Having someone sing you to sleep is so comforting.
Until you realize you live alone.
I don’t trust any company that has a commercial with happy employees in it.
me: “my wife is having a baby”
colleague: “omg, do you know what it is?”
me: “it’s a person but smaller”
Joined WhateverCupid™️ and matched with a woman who said we should meet for coffee if I wanted to and if not that was also cool. No photo. She said to look for a woman slouched in the corner wearing sweats. It went ok. I asked if we should meet again and she said whatever.
Dr: do you have kids?
me: yes I have 3 kids
Dr: do you drink?
me: yes I have 3 kids
BABY: WAAAAAAA-
ME: Shhhh, it’s okay.
BABY: -AAAAAAAA-
ME: shhhh….
BABY: -AAAAAALUIGI!
ME: wtf
BABY: (whispering) No one will believe you.
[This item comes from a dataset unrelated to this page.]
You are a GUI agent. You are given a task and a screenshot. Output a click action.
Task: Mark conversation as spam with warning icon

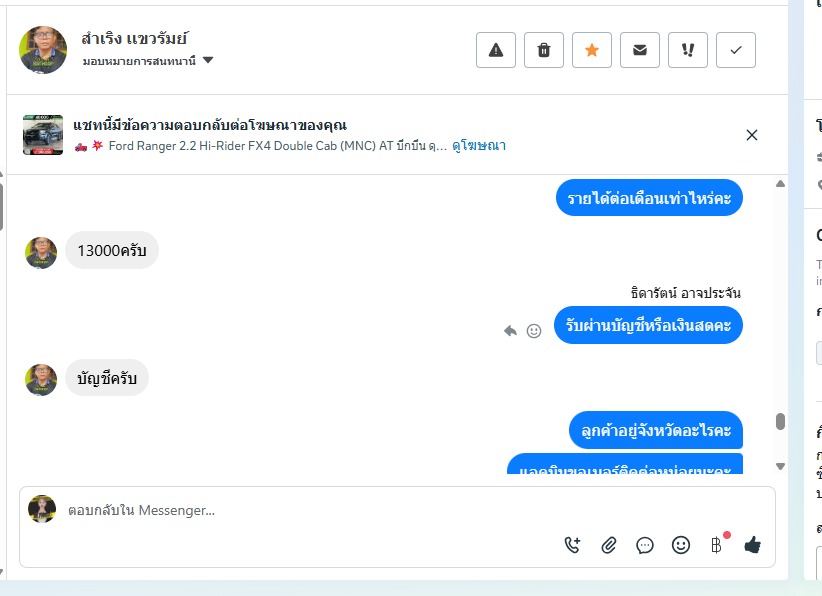tap(495, 50)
Waiter, Waiter, I would like some lamb chops and make them lean.
Certainly Sir, forwards or backwards?
#WaiterJokes #RubbishJokes #Puns #DadJokes
12yo: can I play video games?
Me: no, come chat with me
12yo: ok what’s corp? The boys were talking about “corn with a p” at school
Me: go play video games
I told all my colleagues at work that I have a twin so that when I see them in public I don’t have to talk to them.
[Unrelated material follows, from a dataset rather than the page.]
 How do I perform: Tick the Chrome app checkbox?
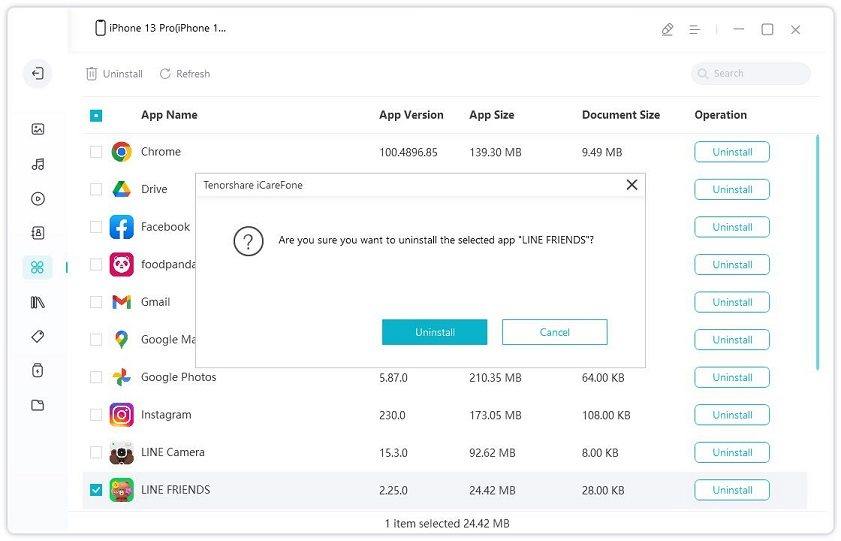pyautogui.click(x=96, y=152)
It took me 15 mins to explain to my 18yo son how to make Minute Rice, in case you were thinking about having kids.
her: can you pick up the house
me: *putting on back brace* I can try
What separates the men from the boys is knowing that women love it when they show off their big throbbing manners and intelligence.
I just figured out how to deal with a situation that I was thrown into in 1978.
I poured some root beer in a square glass and now it’s just beer.
˙ɯɹɐɥ ʎuɐ ǝɯ op ʇ,upıp ʇı puɐ pןıɥɔ ɐ sɐ pɐǝɥ ʎɯ uo pǝddoɹp sɐʍ ı
BOSS: Don’t just stand there.
ME: Bust a move?
BOSS: What?
ME: Nothing, I’ll go make some copies.
I know I did a good job dressing my 3 year old when my wife doesn’t have to tell everyone she sees that I dressed her.
If you’re hitting the gas every time she tries to open the passenger side door, remember, the 8th time is always the funniest.
Twitter to me is like the Bermuda triangle. I don’t know how I got here and I’m not even sure where “here” is.
I wish there were glasses to protect me from all your blurry eclipse pics.
Five Secrets of Successful People:
1. Don’t
2. Tell
3. Anyone
4. Your
5. Secrets
Assert dominance by getting comfy in your dogs bed whenever they get up and leave the room
Haters gonna hate. And hater stabbers gonna hater stab.
[debate]
ME: i think you’ll find that the point is moat
OPPONENT: i believe you mean the point is moot
ME: [raising my drawbridge] i do not
They say all dogs eventually look like their owners……..that’s unfortunate for your dog
The overwhelming majority of haunted stuff happens in hallways and stairways, which is why a studio apartment is the best choice ghost-wise.
Not even a lifetime of watching horror movies will prepare you for the 1st time your baby says “hi” and waves to the empty corner of a room.
The smoke detectors just went off in my house and no one even looked up from their phones.